In order for any particular application of these statutes to accord with the public policy, it is necessary that such application conform to the purpose of these statutes outlined above. The public policy which serves as the underpinning for such anti-competition agreements is very limited. It is a carefully defined exception to the rule that agreements which limit competition are normally contrary to public policy. Obviously it follows that an application of these statutes which serves to destroy the normal competitive market system, while not furthering the announced purposes of these statutes, is void as contrary to our public policy. In most instances the general public is being adequately served before the implementation of the limiting agree*570ment. Consequently, the Agreement is not serving the interest of the general public but rather that of the power companies.

A limiting agreement of this sort cannot be held to further the purposes declared by our Legislature unless there is evidence indicating that retention of the present form of service will result in costly and unnecessary duplication of facilities or impede settlement of rate disputes. In this case, the evidence is definitely otherwise. Diversity of sources, an ability to shop around, so to speak, becomes important to a municipality operating its own facility. Only by matching its particular consumption pattern with that of several suppliers can it be assured of the lowest possible cost per unit of power purchased. It is apparent that as each competing source of supply is eliminated the municipality faces a much more difficult task in minimizing the cost of electrical energy to its retail customers.

It is here argued that wholesale agreements actually hold down costs. This definitely is not true in the present situation.

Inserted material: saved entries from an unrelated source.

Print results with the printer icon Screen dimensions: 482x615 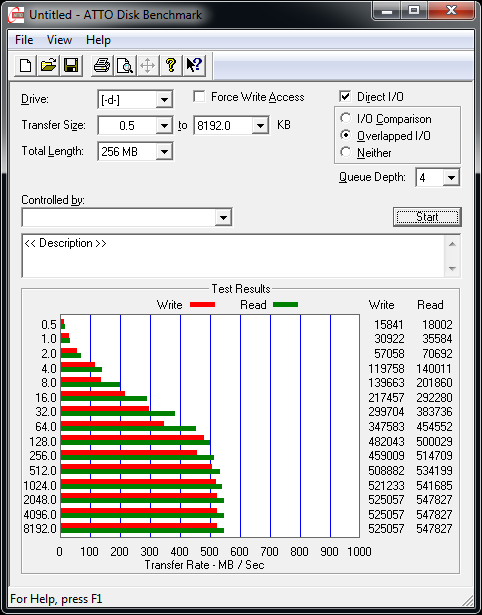click(102, 65)
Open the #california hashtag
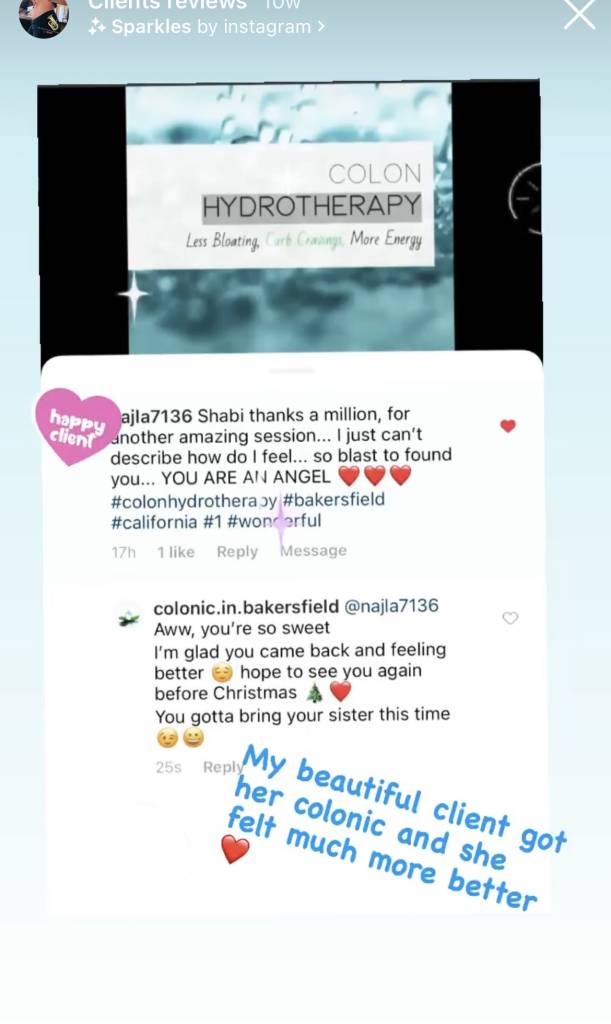 point(154,522)

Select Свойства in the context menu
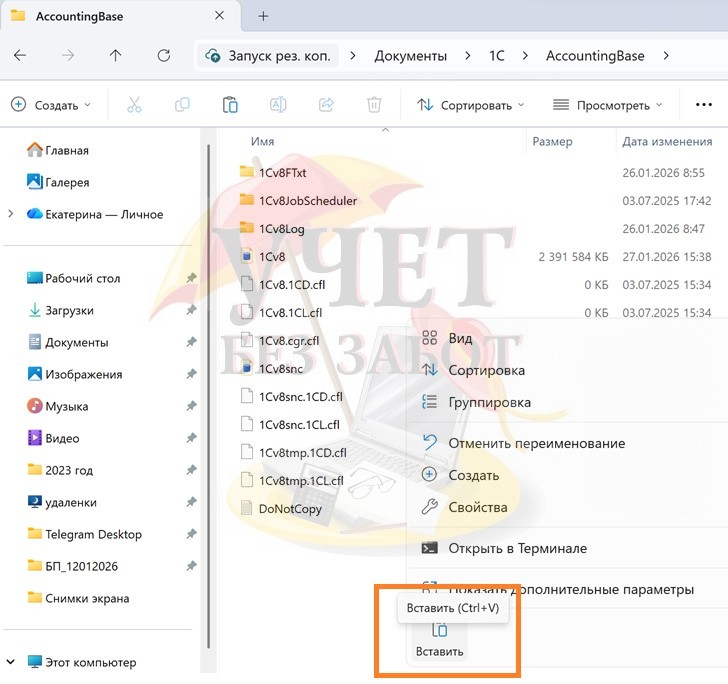(478, 507)
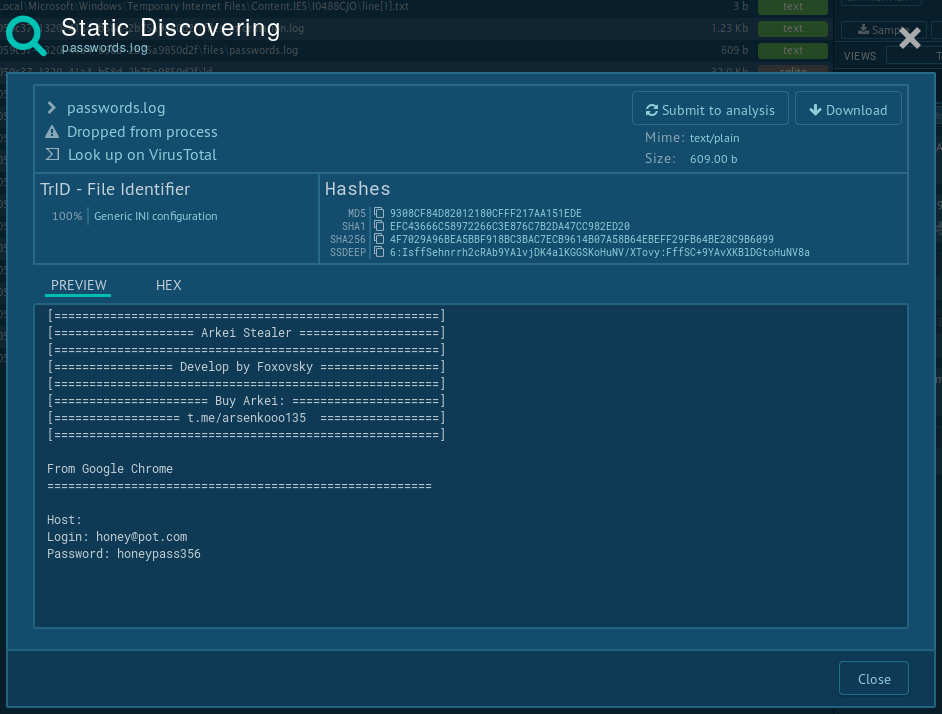
Task: Click the magnifier Static Discovering icon
Action: (26, 36)
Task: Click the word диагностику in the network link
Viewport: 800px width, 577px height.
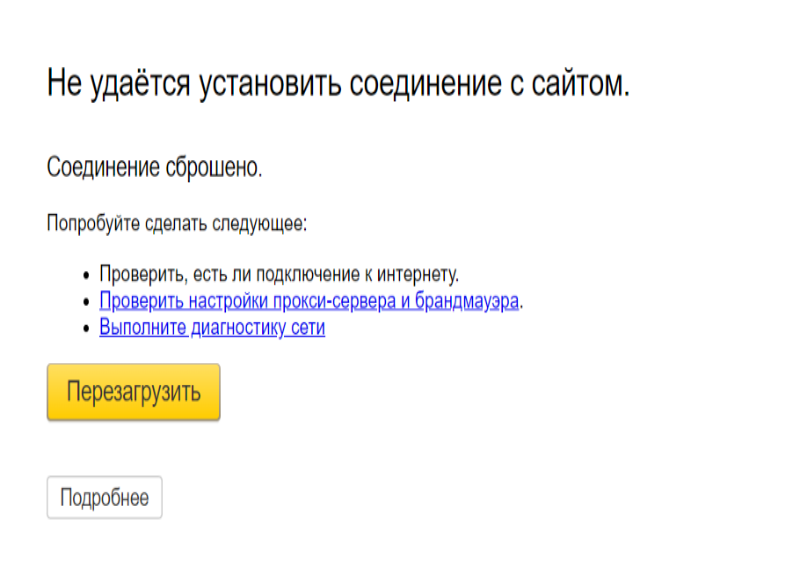Action: 237,327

In Crete for example, Norris is not allowed to sell to, or buy from, the city even though its lines are already close by, and actually interconnected into the city through the NPPD system. These lines are a necessary length in the power grid rather than a duplication of facilities, and will be utilized whether Crete is able to purchase from Norris or not. It makes little sense to say there is a saving of money when the necessary facilities for purchasing a district’s power are already in existence and are maintained by the district. It should be noted that this situation is not only common to the city of Crete, but is also found in many other municipalities throughout the state.

Many of the evils that led to the passage of antitrust legislation are present where public power districts have agreed to divide their service areas. Trade area agreements rarely have any purpose other than to suppress *571competition and correspondingly increase costs. Through such an agreement a public supplier acquires monopolistic power and is able to manipulate rates while at the same time dictating terms of sale.

I cannot agree with the majority opinion that there is evidence sufficient to sustain a finding that wholesale power can be supplied to the area at a reasonable cost. Representatives of both districts simply testified by way of conclusion that such would be the case. No sufficient showing was made to sustain that conclusion. The evidence offered in opposition was to the effect that the rates were different, and therefore would have an adverse or different effect, depending upon who the supplier was.

While it is true that an administrative agency can forego some of the stringencies of the rules of evidence, it is not true that it can entirely ignore them when the approval of the agreement is dependent upon a specific finding, and the parties fail to produce evidence to sustain that finding. In Midwest L. C. Co. v. Tri-State L. C. Co. (1967), 182 Neb. 41, 151 N. W. 2d 908, we said: “While an administrative agency may relax the strict rules of evidence in affording a full and fair hearing, it must in every instance require any action taken by it to be supported by competent and relevant evidence.”

In City of Schuyler v. Cornhusker P. P. Dist. (1967), 181 Neb. 704, 150 N. W. 2d 588, we held: “An order of the Nebraska Public Power Review Board which is not sustained by the evidence will be reversed.” See, also, Cornhusker P. P. Dist. v. Loup River P. P. Dist. (1969), 184 Neb. 789, 172 N. W. 2d 235.